EXCERPT TO READ:
···
The vast majority of Washington State’s highest-paid state employees worked in state colleges and universities and most went to work wearing tweed and oxfords, not sweatshirts and athletic shoes, according to salary data released by the Office of Financial Management.

Though media reports following the publication of the OFM 2011 Annual Salary Report focused on stratospheric salaries negotiated by a quintet of NCAA coaches atop the state payroll, those celebrity coaches are only the tip of the symbolic fiscal iceberg. Of the top 100 highest-paid earners on the state payroll, 99 came from within the state-run higher education system, but only 10 were involved in college athletics.

The only state employee in the top 100 not working in higher education is State Investment Board Chief Investment Officer Gary Bruebaker, at number 52 on the list for pay totaling $312,000 in 2011.

A recent war of letters between Gov. Christine Gregoire and Western Washington University President Bruce Shepard over pay raises to professors drew some attention to higher education payrolls at a time when state-run colleges and universities are instituting tuition increases to bridge growing budget gaps. Though WWU’s pay increases are receiving warranted attention, the OFM report may open scrutiny to the payrolls throughout the state’s higher education establishment.

As a group, those working in all areas of higher education (including athletics) comprised 89 percent of the 3,051 state employees who earned more than $120,000 for 2011. Furthermore, while many lower-earning state workers saw their pay cut, the salaries of those working in higher education generally remained steady or rose.
···
EXERCISE: From the piece on Washington State's highest-paid employees, transcribe word for word the passage that opens with the words containing "A recent war" and closes with "higher education establishment.".

DATA:
···
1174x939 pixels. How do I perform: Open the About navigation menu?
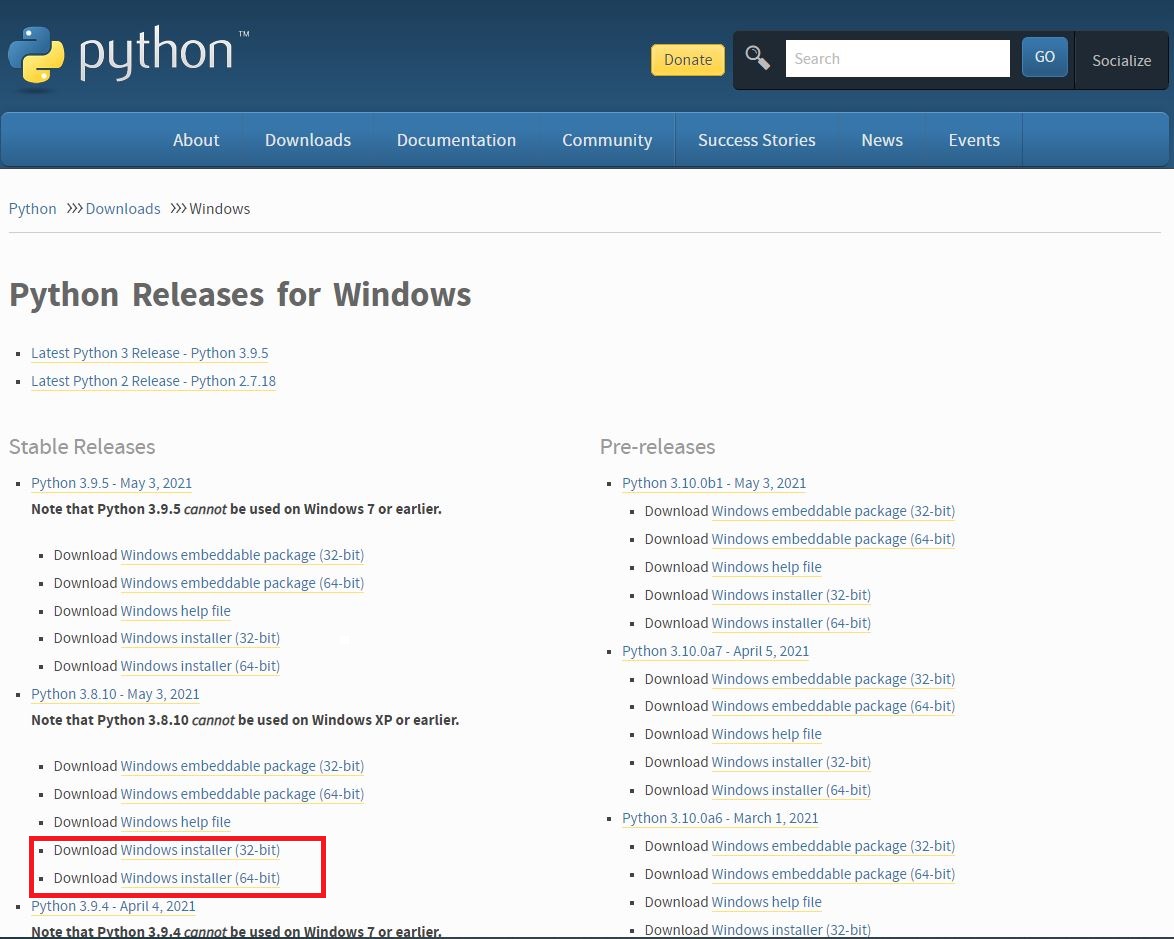[x=196, y=140]
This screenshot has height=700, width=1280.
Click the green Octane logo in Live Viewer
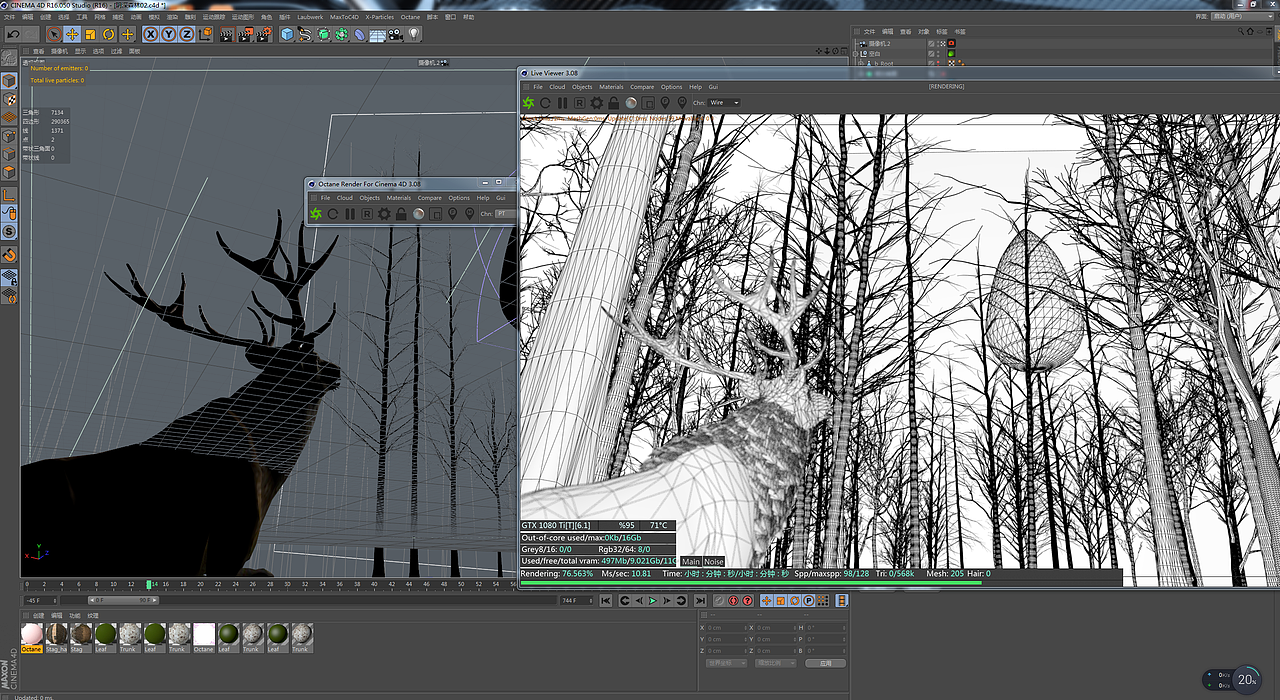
···
RESPONSE TO THE TASK:
A recent war of letters between Gov. Christine Gregoire and Western Washington University President Bruce Shepard over pay raises to professors drew some attention to higher education payrolls at a time when state-run colleges and universities are instituting tuition increases to bridge growing budget gaps. Though WWU’s pay increases are receiving warranted attention, the OFM report may open scrutiny to the payrolls throughout the state’s higher education establishment.